-------- Information shown --------
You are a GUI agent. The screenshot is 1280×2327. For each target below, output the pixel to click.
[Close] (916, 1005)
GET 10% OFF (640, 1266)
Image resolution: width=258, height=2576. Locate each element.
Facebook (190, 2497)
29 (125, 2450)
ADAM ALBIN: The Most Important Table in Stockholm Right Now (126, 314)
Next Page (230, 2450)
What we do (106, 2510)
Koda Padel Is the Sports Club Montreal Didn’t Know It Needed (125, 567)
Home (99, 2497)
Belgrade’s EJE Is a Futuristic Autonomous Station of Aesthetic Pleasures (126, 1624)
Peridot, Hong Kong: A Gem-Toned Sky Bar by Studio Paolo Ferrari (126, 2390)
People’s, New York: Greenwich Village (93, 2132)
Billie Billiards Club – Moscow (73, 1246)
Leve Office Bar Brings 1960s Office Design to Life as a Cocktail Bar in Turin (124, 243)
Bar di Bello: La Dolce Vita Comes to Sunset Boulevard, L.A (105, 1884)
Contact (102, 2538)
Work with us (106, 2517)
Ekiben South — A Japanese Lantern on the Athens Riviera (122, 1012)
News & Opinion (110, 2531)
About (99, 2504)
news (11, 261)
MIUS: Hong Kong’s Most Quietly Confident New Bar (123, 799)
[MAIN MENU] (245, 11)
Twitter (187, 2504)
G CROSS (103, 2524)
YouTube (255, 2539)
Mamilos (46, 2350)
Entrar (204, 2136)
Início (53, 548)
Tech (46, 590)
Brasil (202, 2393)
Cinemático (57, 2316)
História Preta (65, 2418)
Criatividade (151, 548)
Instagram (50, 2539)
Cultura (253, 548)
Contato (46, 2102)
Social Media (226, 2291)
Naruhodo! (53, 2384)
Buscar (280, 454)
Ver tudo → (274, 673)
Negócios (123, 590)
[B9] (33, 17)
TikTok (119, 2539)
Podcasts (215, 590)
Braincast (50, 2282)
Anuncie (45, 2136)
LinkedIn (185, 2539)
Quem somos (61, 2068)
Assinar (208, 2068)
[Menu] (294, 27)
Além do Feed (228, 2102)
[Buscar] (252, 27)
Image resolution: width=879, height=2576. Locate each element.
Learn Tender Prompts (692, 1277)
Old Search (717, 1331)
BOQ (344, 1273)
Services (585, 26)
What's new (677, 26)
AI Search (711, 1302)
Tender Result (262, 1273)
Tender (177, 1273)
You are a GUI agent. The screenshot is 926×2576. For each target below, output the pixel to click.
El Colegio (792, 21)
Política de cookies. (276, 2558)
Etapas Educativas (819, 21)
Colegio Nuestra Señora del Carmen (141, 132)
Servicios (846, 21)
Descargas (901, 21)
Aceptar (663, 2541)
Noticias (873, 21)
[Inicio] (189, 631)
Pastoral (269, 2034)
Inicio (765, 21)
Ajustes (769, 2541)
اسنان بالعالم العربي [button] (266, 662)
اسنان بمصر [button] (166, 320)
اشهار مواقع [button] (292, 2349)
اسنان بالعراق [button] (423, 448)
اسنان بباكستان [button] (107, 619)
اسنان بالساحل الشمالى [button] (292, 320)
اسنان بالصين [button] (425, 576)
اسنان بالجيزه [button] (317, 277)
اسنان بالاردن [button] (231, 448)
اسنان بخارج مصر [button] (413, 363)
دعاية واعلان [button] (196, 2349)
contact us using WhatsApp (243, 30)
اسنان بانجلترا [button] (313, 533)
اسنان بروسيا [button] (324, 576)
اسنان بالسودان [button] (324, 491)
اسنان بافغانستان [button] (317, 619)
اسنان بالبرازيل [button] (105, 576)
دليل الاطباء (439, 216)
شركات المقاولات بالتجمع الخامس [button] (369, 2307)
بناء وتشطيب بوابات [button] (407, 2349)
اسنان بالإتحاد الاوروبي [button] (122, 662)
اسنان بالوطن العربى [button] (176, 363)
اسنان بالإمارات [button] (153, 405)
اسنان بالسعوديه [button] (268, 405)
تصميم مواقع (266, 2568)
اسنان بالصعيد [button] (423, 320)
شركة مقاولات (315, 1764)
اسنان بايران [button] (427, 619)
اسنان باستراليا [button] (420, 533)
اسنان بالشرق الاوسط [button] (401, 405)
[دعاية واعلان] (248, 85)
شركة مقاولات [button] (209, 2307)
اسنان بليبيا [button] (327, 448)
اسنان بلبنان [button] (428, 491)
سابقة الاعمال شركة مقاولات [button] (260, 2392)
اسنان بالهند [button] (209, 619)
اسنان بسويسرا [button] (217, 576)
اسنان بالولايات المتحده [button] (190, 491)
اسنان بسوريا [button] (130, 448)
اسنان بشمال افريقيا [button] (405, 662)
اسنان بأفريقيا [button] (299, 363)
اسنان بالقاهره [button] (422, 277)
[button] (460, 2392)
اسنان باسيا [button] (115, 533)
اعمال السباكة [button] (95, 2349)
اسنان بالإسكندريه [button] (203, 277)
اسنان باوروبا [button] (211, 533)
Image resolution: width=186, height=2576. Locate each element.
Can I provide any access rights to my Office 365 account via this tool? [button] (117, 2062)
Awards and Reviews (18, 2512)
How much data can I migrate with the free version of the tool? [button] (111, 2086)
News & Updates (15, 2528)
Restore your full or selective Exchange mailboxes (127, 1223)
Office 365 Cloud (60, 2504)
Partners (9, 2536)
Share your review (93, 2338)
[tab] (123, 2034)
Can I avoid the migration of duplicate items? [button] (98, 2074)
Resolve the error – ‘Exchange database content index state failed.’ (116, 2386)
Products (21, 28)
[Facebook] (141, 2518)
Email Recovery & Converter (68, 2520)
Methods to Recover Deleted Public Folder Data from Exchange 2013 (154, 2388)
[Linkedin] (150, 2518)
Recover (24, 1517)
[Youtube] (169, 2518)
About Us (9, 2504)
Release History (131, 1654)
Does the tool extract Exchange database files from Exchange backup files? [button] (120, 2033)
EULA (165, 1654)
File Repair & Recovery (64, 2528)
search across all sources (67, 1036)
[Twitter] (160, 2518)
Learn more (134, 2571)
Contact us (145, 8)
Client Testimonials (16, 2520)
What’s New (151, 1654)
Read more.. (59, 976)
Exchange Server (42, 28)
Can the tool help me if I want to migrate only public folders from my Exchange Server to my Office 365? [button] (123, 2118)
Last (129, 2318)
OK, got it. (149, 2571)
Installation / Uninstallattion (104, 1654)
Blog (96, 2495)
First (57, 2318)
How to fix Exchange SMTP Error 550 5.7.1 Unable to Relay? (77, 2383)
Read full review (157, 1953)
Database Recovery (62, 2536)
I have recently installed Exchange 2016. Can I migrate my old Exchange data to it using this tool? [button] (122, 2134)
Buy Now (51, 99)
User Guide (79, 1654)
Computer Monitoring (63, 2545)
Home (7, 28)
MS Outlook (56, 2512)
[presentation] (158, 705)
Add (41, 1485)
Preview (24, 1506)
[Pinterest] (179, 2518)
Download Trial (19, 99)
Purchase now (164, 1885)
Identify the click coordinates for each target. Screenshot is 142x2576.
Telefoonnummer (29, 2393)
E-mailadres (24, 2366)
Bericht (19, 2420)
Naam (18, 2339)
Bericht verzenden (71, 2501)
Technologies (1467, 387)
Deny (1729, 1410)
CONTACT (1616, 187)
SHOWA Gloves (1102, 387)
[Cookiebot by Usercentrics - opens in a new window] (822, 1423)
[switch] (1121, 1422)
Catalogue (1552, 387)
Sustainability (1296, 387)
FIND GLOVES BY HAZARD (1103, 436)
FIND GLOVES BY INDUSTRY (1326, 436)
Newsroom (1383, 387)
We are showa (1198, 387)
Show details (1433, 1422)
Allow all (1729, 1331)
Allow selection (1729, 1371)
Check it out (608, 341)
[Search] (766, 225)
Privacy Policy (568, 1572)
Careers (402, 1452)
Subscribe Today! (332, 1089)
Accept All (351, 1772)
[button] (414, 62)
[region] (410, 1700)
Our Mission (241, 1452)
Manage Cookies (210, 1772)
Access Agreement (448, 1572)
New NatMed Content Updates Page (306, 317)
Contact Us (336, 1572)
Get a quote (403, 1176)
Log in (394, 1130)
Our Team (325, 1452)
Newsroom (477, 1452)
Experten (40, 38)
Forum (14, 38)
--------
Task statement
Give back exactly the lines above, from the line containing "Leve Office Bar" through the line containing "El Colegio (792, 21)", with both end lines and nothing more.

Solution to this exercise
Leve Office Bar Brings 1960s Office Design to Life as a Cocktail Bar in Turin (124, 243)
Bar di Bello: La Dolce Vita Comes to Sunset Boulevard, L.A (105, 1884)
Contact (102, 2538)
Work with us (106, 2517)
Ekiben South — A Japanese Lantern on the Athens Riviera (122, 1012)
News & Opinion (110, 2531)
About (99, 2504)
news (11, 261)
MIUS: Hong Kong’s Most Quietly Confident New Bar (123, 799)
[MAIN MENU] (245, 11)
Twitter (187, 2504)
G CROSS (103, 2524)
YouTube (255, 2539)
Mamilos (46, 2350)
Entrar (204, 2136)
Início (53, 548)
Tech (46, 590)
Brasil (202, 2393)
Cinemático (57, 2316)
História Preta (65, 2418)
Criatividade (151, 548)
Instagram (50, 2539)
Cultura (253, 548)
Contato (46, 2102)
Social Media (226, 2291)
Naruhodo! (53, 2384)
Buscar (280, 454)
Ver tudo → (274, 673)
Negócios (123, 590)
[B9] (33, 17)
TikTok (119, 2539)
Podcasts (215, 590)
Braincast (50, 2282)
Anuncie (45, 2136)
LinkedIn (185, 2539)
Quem somos (61, 2068)
Assinar (208, 2068)
[Menu] (294, 27)
Além do Feed (228, 2102)
[Buscar] (252, 27)
Image resolution: width=879, height=2576. Locate each element.
Learn Tender Prompts (692, 1277)
Old Search (717, 1331)
BOQ (344, 1273)
Services (585, 26)
What's new (677, 26)
AI Search (711, 1302)
Tender Result (262, 1273)
Tender (177, 1273)
You are a GUI agent. The screenshot is 926×2576. For each target below, output the pixel to click.
El Colegio (792, 21)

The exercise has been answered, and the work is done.